NewsBusters.org - Media Research CenterCOSTELLO: But Edwards was wrong according to Nora Ephron. The woman famous for making movies like 'Sleepless in Seattle' writes in 'The Huffington Post' -- Pennsylvania's primary is an election about 'whether the people of Pennsylvania hate blacks more than they hate women. And when I say people, I mean white men.' In other words, if Hillary Clinton can win the white male vote in Pennsylvania, where white male politicians overwhelmingly hold office, she will win the primary, because, as Ephron puts it, 'she can attract more racist white male voters than Obama can.' And she thinks that may persuade those undecided superdelegates that only Clinton can win in the general election against a white man, John McCain.

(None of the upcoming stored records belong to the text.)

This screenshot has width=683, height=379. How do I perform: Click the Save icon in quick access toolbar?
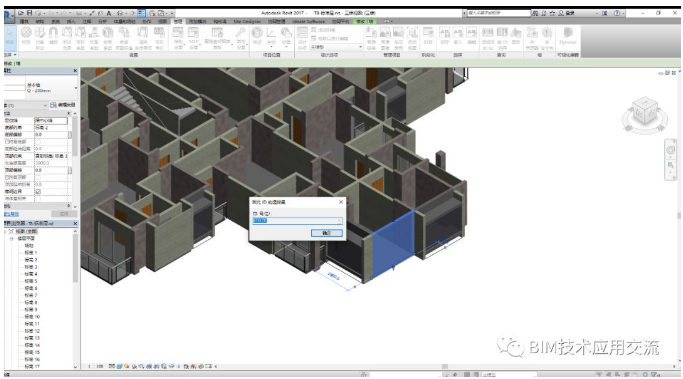pos(30,14)
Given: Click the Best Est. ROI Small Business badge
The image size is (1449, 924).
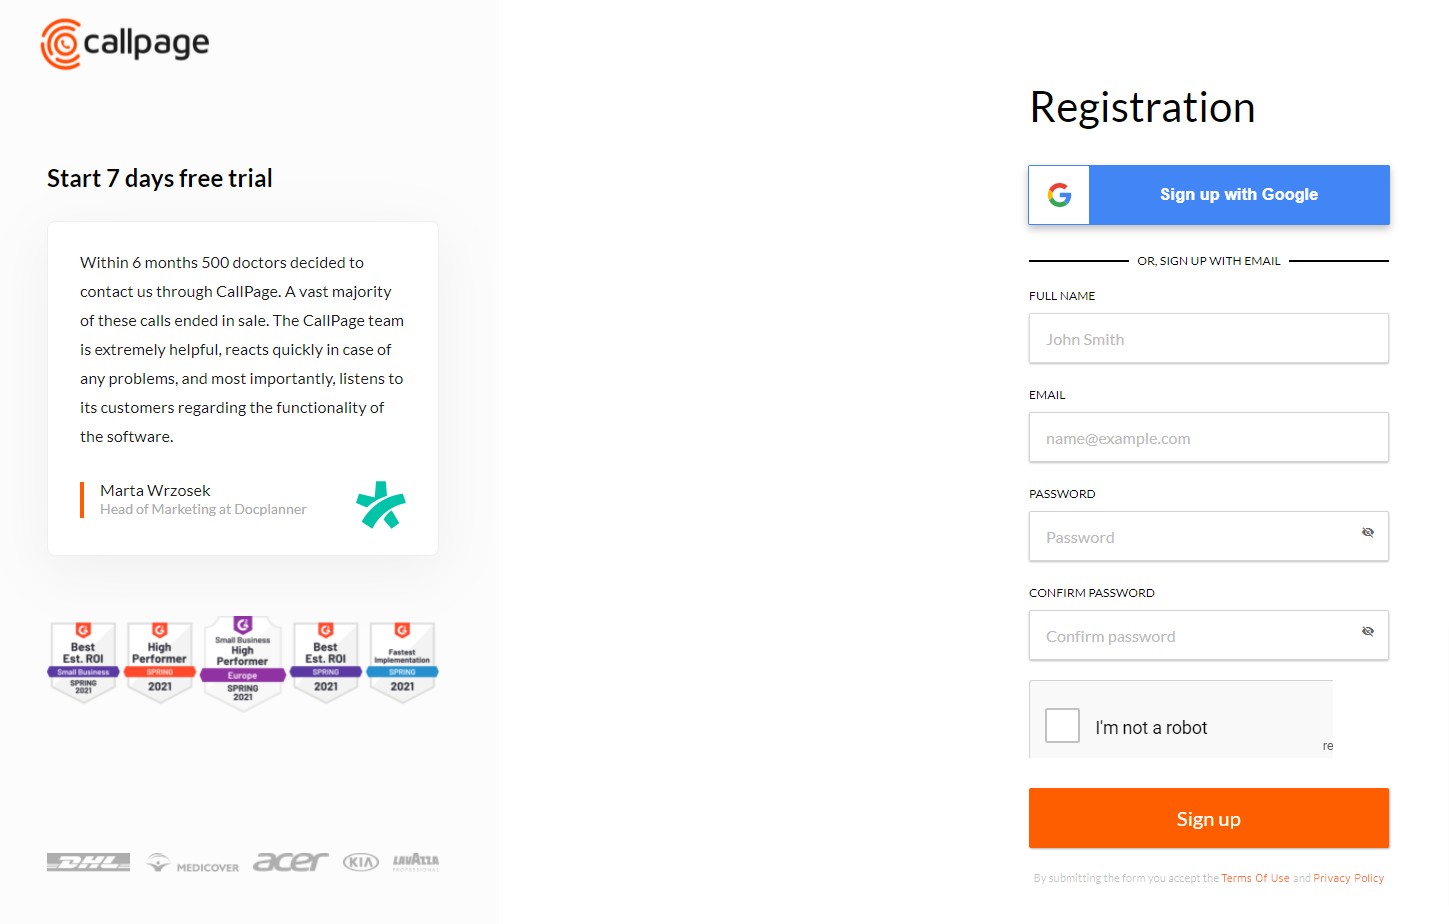Looking at the screenshot, I should click(x=83, y=661).
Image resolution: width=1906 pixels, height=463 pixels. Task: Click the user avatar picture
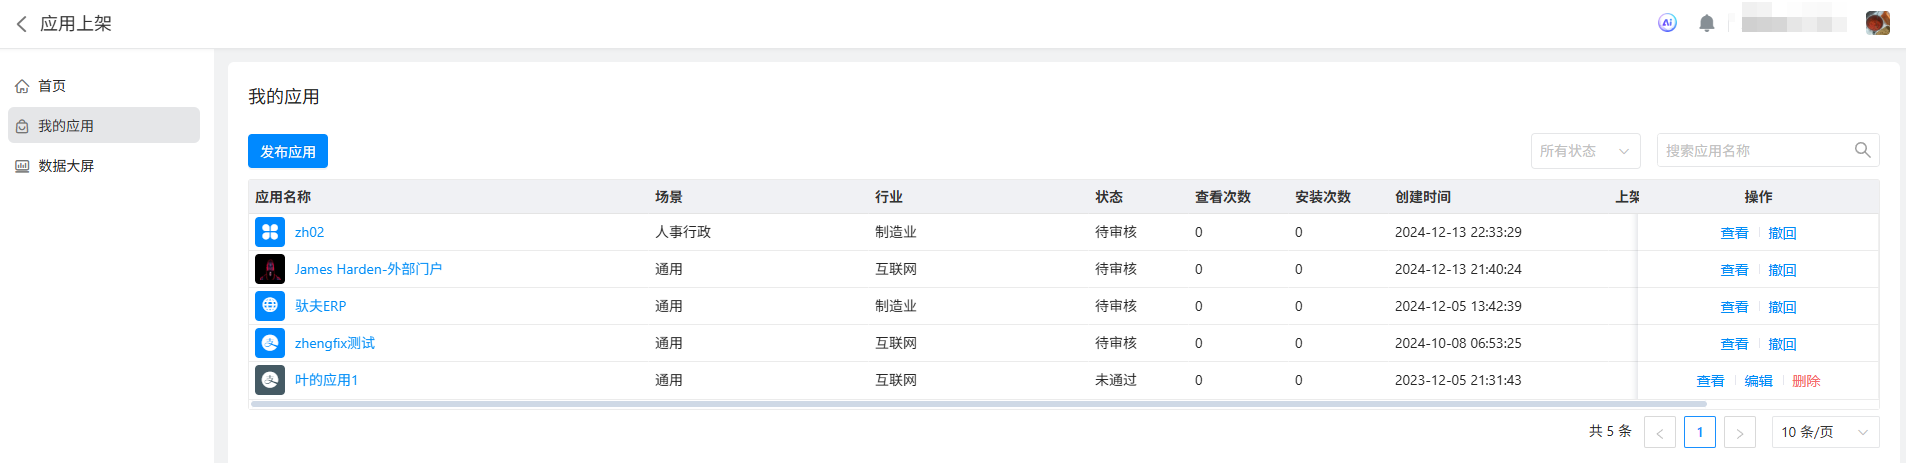pyautogui.click(x=1877, y=23)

A number of voters we spoke with today buy Ephron's argument.

UNIDENTIFIED MAN: No question, absolutely. It will be the white men that determine who is going to be the president.

BEN WINTERS, VOTER: It's sort of a paradoxical result, considering this is the first time we have an opportunity to elect a woman or a African-American, that white men should sort of hold the power. That feels icky to say. But I guess it's true, technically. They will cast the deciding vote.

COSTELLO: But is it true? If you look at how this year's primaries have been won, he who takes the white male vote rules. Clinton won Ohio, taking 58% of the white male vote. Obama won Wisconsin, taking 63% of the white male vote. But guess what? It may not matter two hoots in a general election.

ROGER SIMON, POLITICO: No Democratic candidate for president since Lyndon Johnson has won the white vote. Jimmy Carter; Bill Clinton, twice; have always lost the white vote. The trick for a Democratic candidate is to get enough of the white vote and an overwhelming black vote.

COSTELLO (on-camera): Or you could look at it this way -- the winning candidate will have to get enough of the white vote and an overwhelming female vote and that makes both Democratic candidates a possible winner in the general election. Nothing is easy to figure out in this election, Wolf.

BLITZER: You're right, Carol. Thank you.